#### [Given task]
Reproduce the records from the line containing "The image size" through the line containing "[x=319, y=83]", requests included, shifting every coordinate in the answers by -42. Leave the pictures out.

#### [Data to process]
..............................

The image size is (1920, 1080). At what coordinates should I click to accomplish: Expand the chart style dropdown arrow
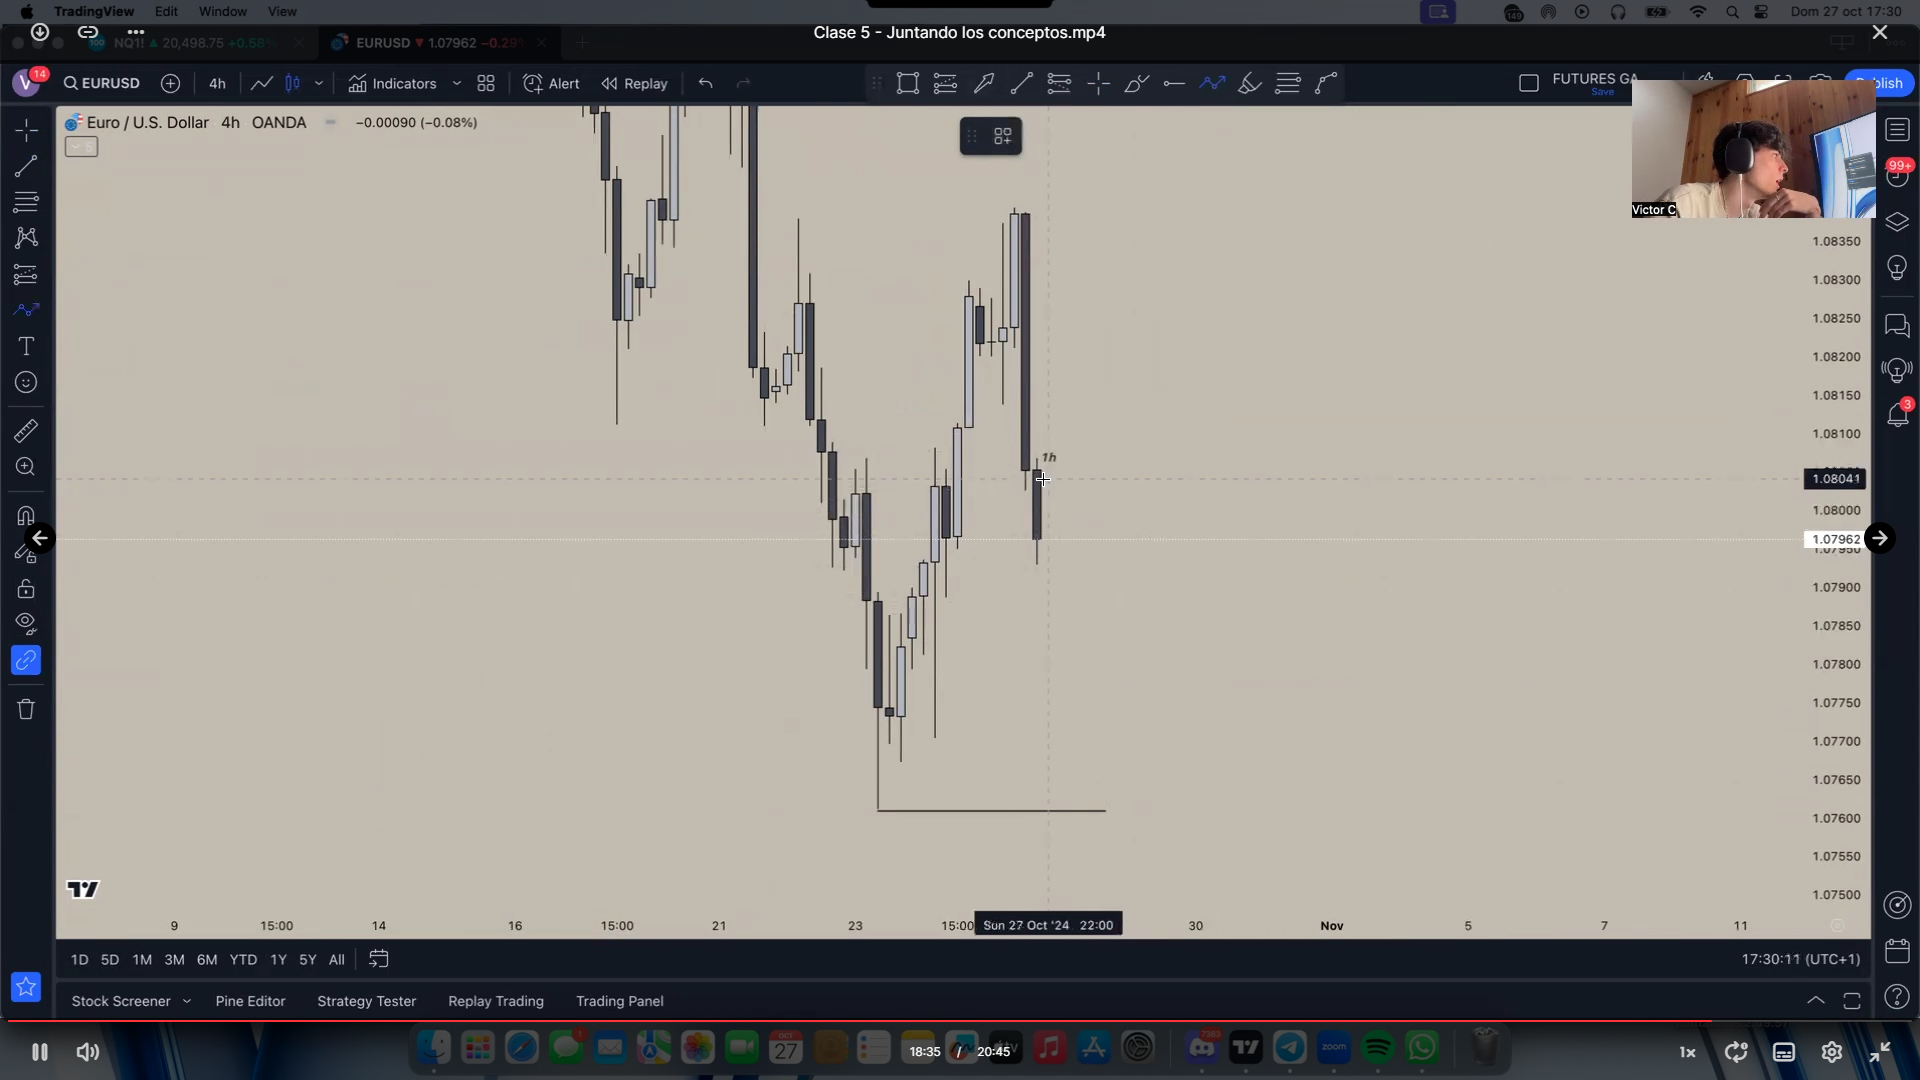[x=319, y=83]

..............................

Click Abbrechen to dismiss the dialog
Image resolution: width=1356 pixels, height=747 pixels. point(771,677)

..............................

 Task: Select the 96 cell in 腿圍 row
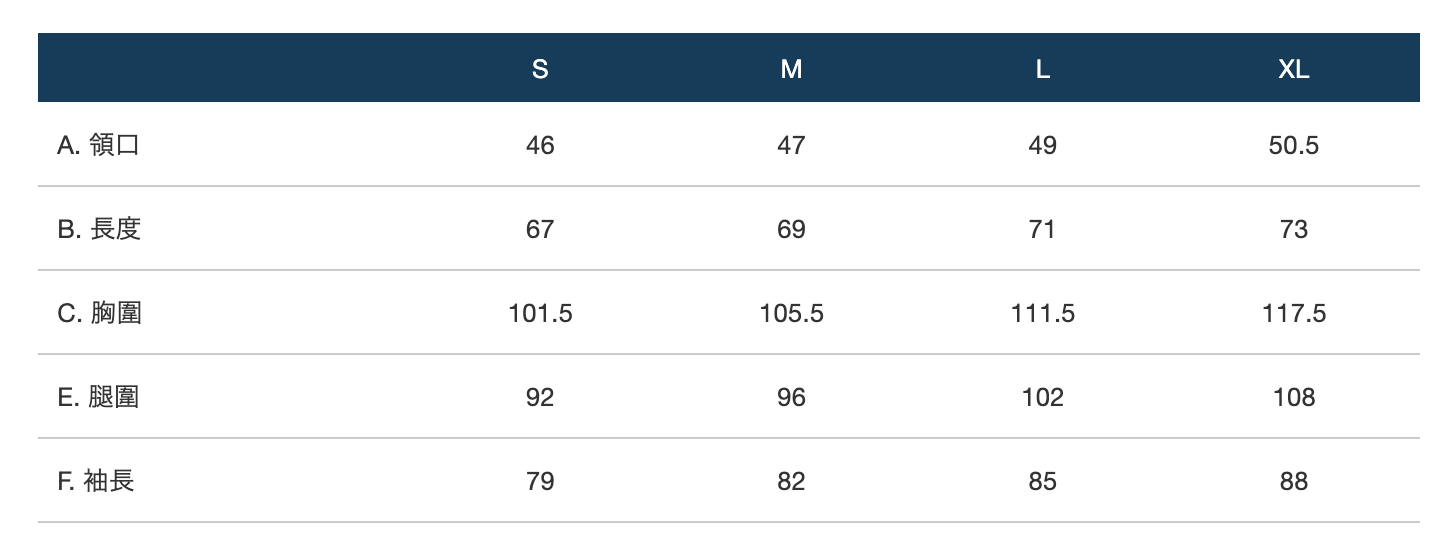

..............................

#### [Finished task]
The image size is (1920, 1080). At what coordinates should I click to accomplish: Expand the chart style dropdown arrow
[x=277, y=41]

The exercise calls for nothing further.